Central banks are actively exploring central bank digital currencies (CBDCs) by conducting research, proofs of concept and pilots. However, adoption of a CBDC can risk fragmenting both payments markets and retail deposits. In this paper, we aim to provide a mitigation to this fragmentation risk by presenting an illustrative industry architecture that places CBDCs and commercial bank money on a similar footing. We introduce the concept of ecosystems providing a common programmability layer that interfaces with the account systems at both commercial banks and the central bank. We focus on a potential UK CBDC, including industry ecosystems interfacing with commercial banks using open-banking application programming interfaces.
A central bank digital currency (CBDC) is a digital payment instrument, denominated in a national unit of account, that is a direct liability of a central bank (Bank for International Settlements 2021).
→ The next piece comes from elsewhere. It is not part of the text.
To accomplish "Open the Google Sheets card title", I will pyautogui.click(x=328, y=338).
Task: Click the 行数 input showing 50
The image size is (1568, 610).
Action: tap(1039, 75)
Central banks are actively exploring CBDCs (Boar and Wehrli 2021),111 URL: http://www.atlanticcouncil.org/cbdctracker/. with various motivations such as
continuing access to central bank money,
increasing payments diversity,
encouraging financial inclusion,
improving cross-border payments,
supporting privacy, and
facilitating fiscal transfers (Group of Central Banks 2021b).
The design of a CBDC and its underlying system could potentially lead to significant risks, ranging from cyber security risks (Bank for International Settlements 2021) to financial stability risks (Group of Central Banks 2021a). In addition, we identify a further risk of fragmentation in payments markets and retail deposits unless there is interoperability between CBDCs and existing forms of money.
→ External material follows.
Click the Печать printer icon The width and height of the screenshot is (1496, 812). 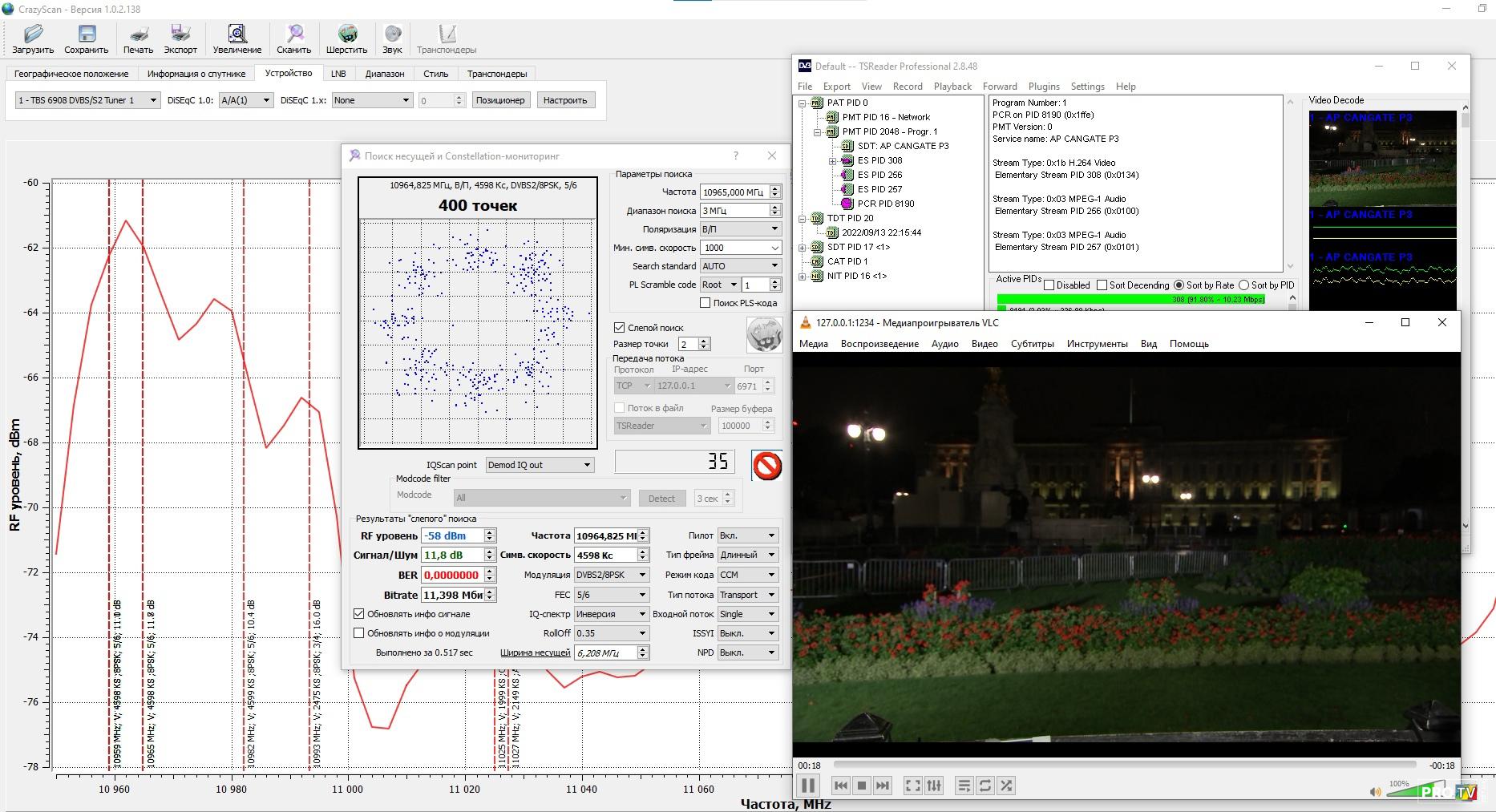click(x=138, y=38)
In the UK, the Bank of England (BoE) and HM Treasury established the CBDC Taskforce to coordinate the exploration of a potential UK CBDC as well as two external engagement groups – the CBDC Engagement Forum and the CBDC Technology Forum – to gather input on the nontechnological and technological aspects, respectively, of CBDC.222 URL: http://www.bankofengland.co.uk/the-digital-pound. Bank of England (2021c) stated that the BoE and HM Treasury were also to launch a consultation in 2022, which set out their assessment of the case for a UK CBDC.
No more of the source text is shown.